I’m not afraid to get embarrassed, and I want to share this philosophical, political, and epistemological journey with you, the reader, in hopes that you will enrich it.
I have not given comprehensive review to my position on capital punishment since before I became active in politics. Because other issues in justice reform are of professional (and personal) importance to me, I am now pushing myself to create a fully-formed policy position on the lawfulness, utility, and justice of the death penalty in the U.S. This post is not anywhere near that position. It is only a starting point.
I have spent my entire life in favor of capital punishment in principle, concerned only with technicalities of execution (that is a truly egregious pun) such as appeals, methods, severity of qualifying convictions, and fiscal concerns. Since entering the justice reform space, however, a space which is rife with remedies sought for bipartisan and ideologically pluralistic mistakes, I have had cause to reconsider the validity of capital punishment from a libertarian or constitutional framework (lowercase letters for both). I point this out because my existing political views, on balance, could be described as “constitutional conservative with libertarian, Reformed Christian, classical liberal, and classical realist influences.” Most American conservative orthodoxy is loath to completely abolish the death penalty, and I would say that describes me as well.
However, I have been in dialogue with a friend who is working for the end of the death penatly among conservative circles: conservative as in supply-side, anti-tax, pro-gun, pro-life. And I owe him the respect of a serious dialogue for what is his expertise and not mine. Excerpts follow.
I’m blogging out of Boston, of course:
Like I mentioned in my voicemail, Tsarnaev is likely to be the biggest death penalty flashpoint of the next 20 years (it having been 20 since Timothy McVeigh, now that I think about it). And I am right in the middle of it. I know there’s something to do here; I just want us to chat about what exactly. My personal views are, of course, still up for debate. And you’re definitely not alone on the conservative side. But you already know that.

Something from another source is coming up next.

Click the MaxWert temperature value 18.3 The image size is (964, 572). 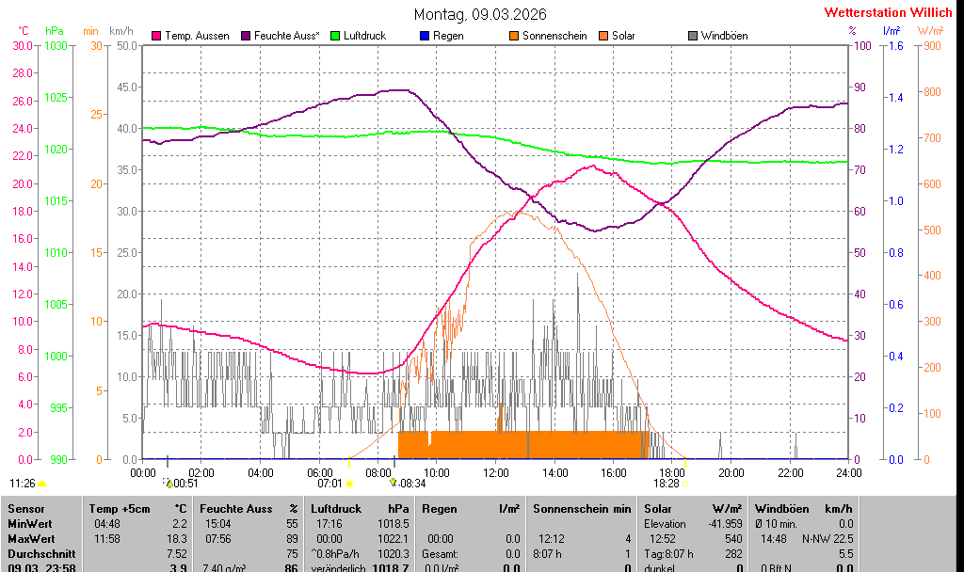click(178, 538)
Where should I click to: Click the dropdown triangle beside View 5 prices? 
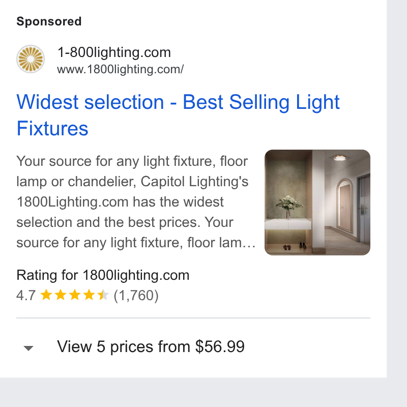point(28,348)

I also texted you this link. [The American Conservative, “Why Conservatives Ignored the Ferguson Report”] I send this to speak to the idea that sometimes society suffers [from] a depersonalisation of the social other. Someone like Jonathan Haidt would probably like that idea, especially for conservatives.
A subsequent message from my friend, who has obviously had practice at crafting a “shut-down” message:
I remain focused on the death penalty system as a whole from a conservative perspective. It is, after all, just a government program that risks innocent lives, costs more than life-without-parole, and I don’t believe that giving an error-prone state the power to kill its citizens is wise or a form of limited government.
Yours truly, a little outmuscled in the paint. Honestly, yours truly attempting to form a full opinion for the first time in any forum. I won’t clean up my rushed writing though I will [add some comments]:
I see all those points. I also can’t shake the feeling that something is off from where my faith is. If you can beat me, I will join you. I try to be rational that way.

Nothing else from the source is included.